## Extract to read:
- Opening Delimiter -

Wednesday, November 11th, 2009

From the 1973 Breakfast of Champions by Kurt Vonnegut:

“I will come to a time in my backwards trip when November eleventh, accidentally my birthday, was a sacred day called Armistice Day.  When I was a boy . . . all the people of all the nations which had fought in the First World War were silent during the eleventh minute of the eleventh hour of Armistice Day, which was the eleventh day of the eleventh month.

“It was during that minute in nineteen hundred and eighteen, that millions upon millions of human beings stopped butchering one another.  I have talked to old men who were on battlefields during that minute.  They have told me in one way or another that the sudden silence was the Voice of God. So we still have among us some men who can remember when God spoke clearly to mankind.

“Armistice Day has become Veterans’ Day.  Armistice Day was sacred. Veterans’ day is not.

“So I will throw Veterans’ Day over my shoulder.  Armistice Day I will keep.  I don’t want to throw away any sacred things.”

- Closing Delimiter -

[Pixel coordinate grounding data]
- Opening Delimiter -

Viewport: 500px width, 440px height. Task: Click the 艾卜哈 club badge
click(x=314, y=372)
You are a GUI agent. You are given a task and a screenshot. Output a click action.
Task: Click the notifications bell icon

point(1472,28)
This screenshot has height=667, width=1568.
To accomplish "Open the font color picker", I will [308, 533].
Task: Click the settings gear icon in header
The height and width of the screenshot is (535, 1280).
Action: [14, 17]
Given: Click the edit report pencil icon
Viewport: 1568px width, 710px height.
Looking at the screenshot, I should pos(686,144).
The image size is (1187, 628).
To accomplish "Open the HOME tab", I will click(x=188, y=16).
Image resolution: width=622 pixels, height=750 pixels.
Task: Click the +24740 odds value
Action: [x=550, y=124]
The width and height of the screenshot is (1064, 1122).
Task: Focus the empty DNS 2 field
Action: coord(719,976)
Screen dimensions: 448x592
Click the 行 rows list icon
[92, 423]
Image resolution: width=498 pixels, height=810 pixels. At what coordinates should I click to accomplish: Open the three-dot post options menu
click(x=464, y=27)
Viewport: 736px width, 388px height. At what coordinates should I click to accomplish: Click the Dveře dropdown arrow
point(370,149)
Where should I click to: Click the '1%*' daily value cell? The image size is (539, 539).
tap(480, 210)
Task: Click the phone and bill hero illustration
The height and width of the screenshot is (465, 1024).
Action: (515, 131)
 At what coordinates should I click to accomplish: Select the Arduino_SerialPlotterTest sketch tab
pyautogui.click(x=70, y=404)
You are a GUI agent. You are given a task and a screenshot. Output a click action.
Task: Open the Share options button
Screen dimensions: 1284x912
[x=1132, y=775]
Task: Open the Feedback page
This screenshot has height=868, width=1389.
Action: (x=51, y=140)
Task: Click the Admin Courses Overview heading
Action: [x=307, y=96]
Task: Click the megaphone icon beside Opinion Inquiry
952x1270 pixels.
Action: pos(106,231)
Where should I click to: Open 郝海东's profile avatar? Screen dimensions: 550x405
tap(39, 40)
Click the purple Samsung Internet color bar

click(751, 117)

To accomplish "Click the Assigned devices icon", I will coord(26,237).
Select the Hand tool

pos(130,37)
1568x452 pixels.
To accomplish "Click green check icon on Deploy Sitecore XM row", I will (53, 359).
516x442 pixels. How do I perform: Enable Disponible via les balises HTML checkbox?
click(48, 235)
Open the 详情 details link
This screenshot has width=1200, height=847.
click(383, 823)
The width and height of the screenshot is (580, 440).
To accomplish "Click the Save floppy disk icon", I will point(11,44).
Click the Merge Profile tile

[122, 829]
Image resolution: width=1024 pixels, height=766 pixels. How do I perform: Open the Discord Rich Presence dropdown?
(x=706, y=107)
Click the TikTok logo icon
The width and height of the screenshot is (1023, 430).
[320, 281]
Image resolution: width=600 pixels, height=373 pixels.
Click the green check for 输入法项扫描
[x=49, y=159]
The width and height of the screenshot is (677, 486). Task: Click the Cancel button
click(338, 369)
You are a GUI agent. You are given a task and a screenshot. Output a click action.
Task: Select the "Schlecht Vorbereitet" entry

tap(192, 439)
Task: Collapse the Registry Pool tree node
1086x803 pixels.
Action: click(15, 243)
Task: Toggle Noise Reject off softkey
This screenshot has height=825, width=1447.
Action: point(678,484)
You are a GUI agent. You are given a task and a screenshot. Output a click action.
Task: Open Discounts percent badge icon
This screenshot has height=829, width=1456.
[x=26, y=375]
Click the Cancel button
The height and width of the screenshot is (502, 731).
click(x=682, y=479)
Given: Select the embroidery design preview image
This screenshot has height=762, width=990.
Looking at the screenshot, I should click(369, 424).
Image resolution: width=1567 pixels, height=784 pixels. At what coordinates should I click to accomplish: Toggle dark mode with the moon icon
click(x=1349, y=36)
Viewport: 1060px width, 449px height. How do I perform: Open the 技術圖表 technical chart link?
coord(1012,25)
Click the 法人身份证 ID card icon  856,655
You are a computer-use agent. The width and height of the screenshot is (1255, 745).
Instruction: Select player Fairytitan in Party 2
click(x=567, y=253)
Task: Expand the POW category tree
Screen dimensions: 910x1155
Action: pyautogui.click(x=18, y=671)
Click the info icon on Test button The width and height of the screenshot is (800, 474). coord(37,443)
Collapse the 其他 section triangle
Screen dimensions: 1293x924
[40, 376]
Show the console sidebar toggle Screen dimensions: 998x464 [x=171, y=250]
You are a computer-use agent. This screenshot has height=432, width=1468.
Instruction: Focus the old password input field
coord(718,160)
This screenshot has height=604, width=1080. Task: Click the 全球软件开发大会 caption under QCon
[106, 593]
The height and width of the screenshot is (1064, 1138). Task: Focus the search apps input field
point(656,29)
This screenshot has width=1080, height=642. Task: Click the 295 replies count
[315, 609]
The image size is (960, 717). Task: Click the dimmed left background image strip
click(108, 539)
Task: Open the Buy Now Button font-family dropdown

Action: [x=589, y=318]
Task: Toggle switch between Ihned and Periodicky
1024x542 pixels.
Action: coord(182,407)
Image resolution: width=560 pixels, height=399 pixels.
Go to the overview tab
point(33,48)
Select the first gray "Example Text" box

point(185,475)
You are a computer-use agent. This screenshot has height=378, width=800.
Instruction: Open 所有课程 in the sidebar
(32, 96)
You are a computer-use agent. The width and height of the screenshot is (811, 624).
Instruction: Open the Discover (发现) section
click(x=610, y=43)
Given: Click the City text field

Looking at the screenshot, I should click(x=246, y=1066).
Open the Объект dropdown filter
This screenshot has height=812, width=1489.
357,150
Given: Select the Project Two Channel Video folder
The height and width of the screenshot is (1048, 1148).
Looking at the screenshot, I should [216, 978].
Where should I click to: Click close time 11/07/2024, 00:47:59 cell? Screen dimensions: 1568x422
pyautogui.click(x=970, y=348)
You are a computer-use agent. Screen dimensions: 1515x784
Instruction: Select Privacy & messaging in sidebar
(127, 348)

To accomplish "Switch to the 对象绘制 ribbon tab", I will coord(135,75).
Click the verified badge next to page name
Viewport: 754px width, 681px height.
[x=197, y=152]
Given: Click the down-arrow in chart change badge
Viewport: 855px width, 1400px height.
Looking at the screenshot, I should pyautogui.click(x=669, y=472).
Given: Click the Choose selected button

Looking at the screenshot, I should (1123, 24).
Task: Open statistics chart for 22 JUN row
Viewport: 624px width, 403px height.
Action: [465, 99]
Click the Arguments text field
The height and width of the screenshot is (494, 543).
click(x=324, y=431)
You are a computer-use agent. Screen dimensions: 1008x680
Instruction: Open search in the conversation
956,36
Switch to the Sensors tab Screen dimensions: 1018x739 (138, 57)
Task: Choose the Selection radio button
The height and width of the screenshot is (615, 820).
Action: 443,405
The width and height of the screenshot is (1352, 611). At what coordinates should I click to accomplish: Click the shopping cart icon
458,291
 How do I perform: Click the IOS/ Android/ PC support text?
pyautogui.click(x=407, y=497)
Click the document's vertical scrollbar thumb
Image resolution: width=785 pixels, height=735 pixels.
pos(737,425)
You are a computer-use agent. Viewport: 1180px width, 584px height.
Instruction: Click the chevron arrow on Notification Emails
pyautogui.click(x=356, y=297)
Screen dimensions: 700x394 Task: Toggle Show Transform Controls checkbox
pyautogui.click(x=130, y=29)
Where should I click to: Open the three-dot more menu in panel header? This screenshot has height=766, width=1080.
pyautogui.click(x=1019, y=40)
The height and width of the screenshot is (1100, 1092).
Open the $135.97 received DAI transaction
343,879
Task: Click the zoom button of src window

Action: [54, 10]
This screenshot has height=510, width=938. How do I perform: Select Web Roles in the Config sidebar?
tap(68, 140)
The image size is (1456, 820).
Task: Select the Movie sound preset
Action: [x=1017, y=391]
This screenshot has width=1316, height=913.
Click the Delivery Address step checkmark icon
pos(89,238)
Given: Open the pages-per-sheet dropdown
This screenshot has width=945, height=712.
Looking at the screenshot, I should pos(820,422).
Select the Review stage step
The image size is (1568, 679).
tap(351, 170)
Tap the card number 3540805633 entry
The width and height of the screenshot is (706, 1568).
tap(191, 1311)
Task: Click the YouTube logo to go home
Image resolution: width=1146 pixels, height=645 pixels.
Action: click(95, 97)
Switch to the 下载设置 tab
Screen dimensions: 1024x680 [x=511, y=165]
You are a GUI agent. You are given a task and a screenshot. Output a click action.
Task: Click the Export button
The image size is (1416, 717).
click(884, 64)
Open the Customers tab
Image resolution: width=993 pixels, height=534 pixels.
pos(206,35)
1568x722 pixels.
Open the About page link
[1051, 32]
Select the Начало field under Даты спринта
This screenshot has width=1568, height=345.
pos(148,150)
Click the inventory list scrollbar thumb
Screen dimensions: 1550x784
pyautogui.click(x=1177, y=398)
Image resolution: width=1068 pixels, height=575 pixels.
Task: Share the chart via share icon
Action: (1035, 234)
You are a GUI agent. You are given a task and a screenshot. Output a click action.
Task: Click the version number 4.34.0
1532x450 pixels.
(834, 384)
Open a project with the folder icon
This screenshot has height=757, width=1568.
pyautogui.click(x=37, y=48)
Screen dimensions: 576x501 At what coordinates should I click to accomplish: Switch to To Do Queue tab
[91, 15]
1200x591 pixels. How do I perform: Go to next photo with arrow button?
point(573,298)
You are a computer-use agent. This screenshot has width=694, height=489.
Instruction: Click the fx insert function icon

- Closing Delimiter -

## Exercise instructions:
Set down the portion of the Armistice Day passage between "From the 1973" and "clearly to mankind.", inclusive.

## Answer section:
From the 1973 Breakfast of Champions by Kurt Vonnegut:

“I will come to a time in my backwards trip when November eleventh, accidentally my birthday, was a sacred day called Armistice Day.  When I was a boy . . . all the people of all the nations which had fought in the First World War were silent during the eleventh minute of the eleventh hour of Armistice Day, which was the eleventh day of the eleventh month.

“It was during that minute in nineteen hundred and eighteen, that millions upon millions of human beings stopped butchering one another.  I have talked to old men who were on battlefields during that minute.  They have told me in one way or another that the sudden silence was the Voice of God. So we still have among us some men who can remember when God spoke clearly to mankind.